Chinas Vorzeigeprodukte warten in einem schäbigen Plattenbau am Rande Shanghais auf Kundschaft. Am Eingang des Gebäudes döst eine Melonenverkäuferin in der Sonne, hinter ihr führt eine schmale, schmuddelige Rolltreppe nach oben. Dort findet sich der Laden: Waschmaschinen, Kühlschränke, auch Fernseher sind im Angebot.

Es ist die größte Shanghaier Filiale des chinesischen Unternehmens Haier, des Weltmarktführers bei Haushaltsgeräten. Der Standort sei bewusst gewählt, sagt Filialmanager Liu Wei: nah an den Kunden. „Die chinesische Mittelschicht hat immer mehr Geld. Hier werden viele Wohnungen verkauft. Die rüsten die Bewohner nach und nach mit Haushaltsgeräten aus“, sagt der 38-Jährige. In dem Außenbezirk leben 140.000 Menschen. Riesige Baustellen deuten an, dass es bald doppelt so viele sein werden. „So wie China wächst, wächst auch Haier“, sagt Liu.

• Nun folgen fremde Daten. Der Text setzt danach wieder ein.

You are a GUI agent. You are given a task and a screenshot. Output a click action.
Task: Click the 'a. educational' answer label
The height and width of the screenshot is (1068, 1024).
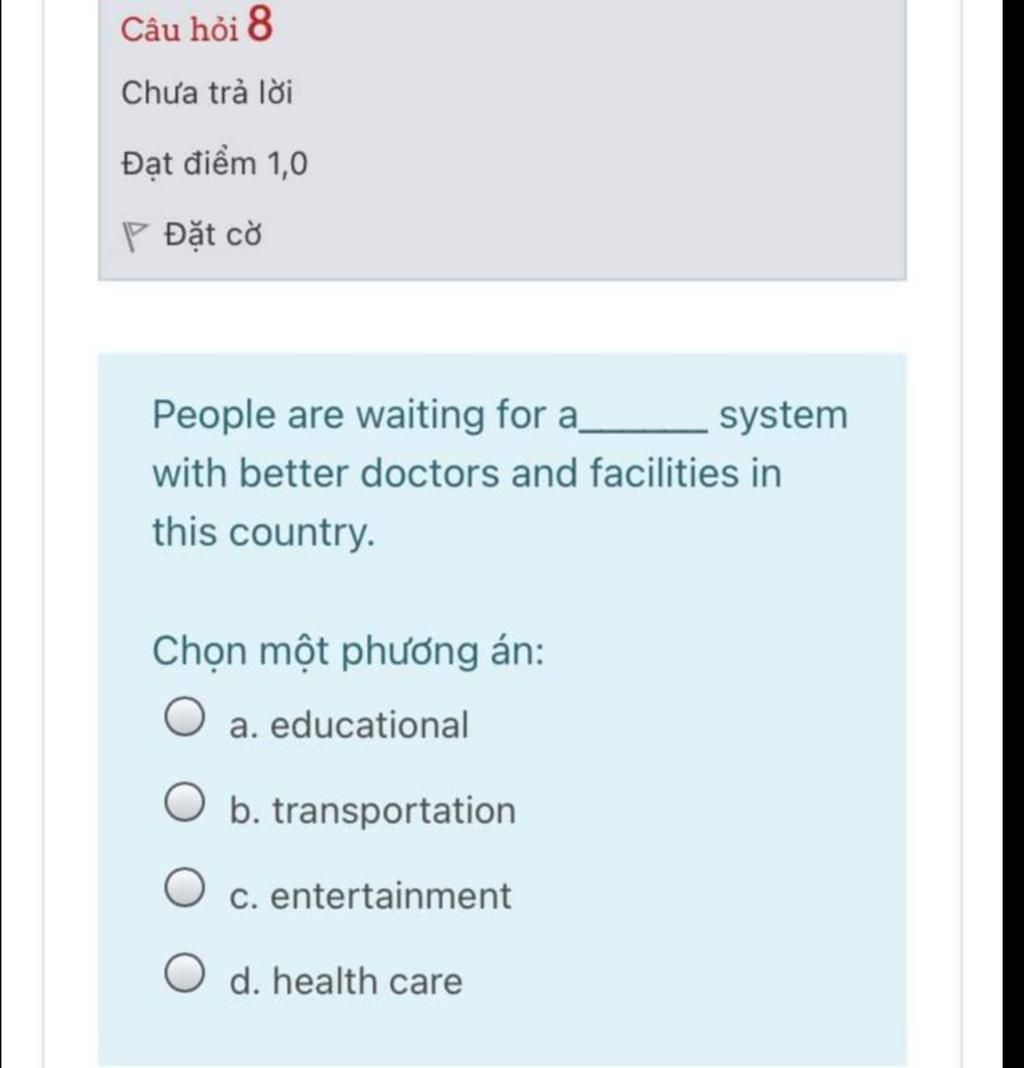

Haier ist nicht nur in der Heimat erfolgreich. Das Unternehmen hat inzwischen einen weltweiten Marktanteil von 7,8 Prozent. Vorbilder sind nicht irgendwelche Billigheimer, sondern Premiumhersteller wie die deutschen Familienunternehmen Miele oder Liebherr. Deren Qualitätsniveau wollen die Chinesen früher oder später erreichen. „Die Qualität ist der Schlüssel zum Erfolg“, sagt Filialleiter Liu. Bis zu zwölf Jahren Garantie gibt es in China auf Kühlschränke. Im Ausland passt sich das Unternehmen den jeweiligen Standards an. Die Geräte, die Haier nach Deutschland exportiert, tragen ein Siegel des TÜV.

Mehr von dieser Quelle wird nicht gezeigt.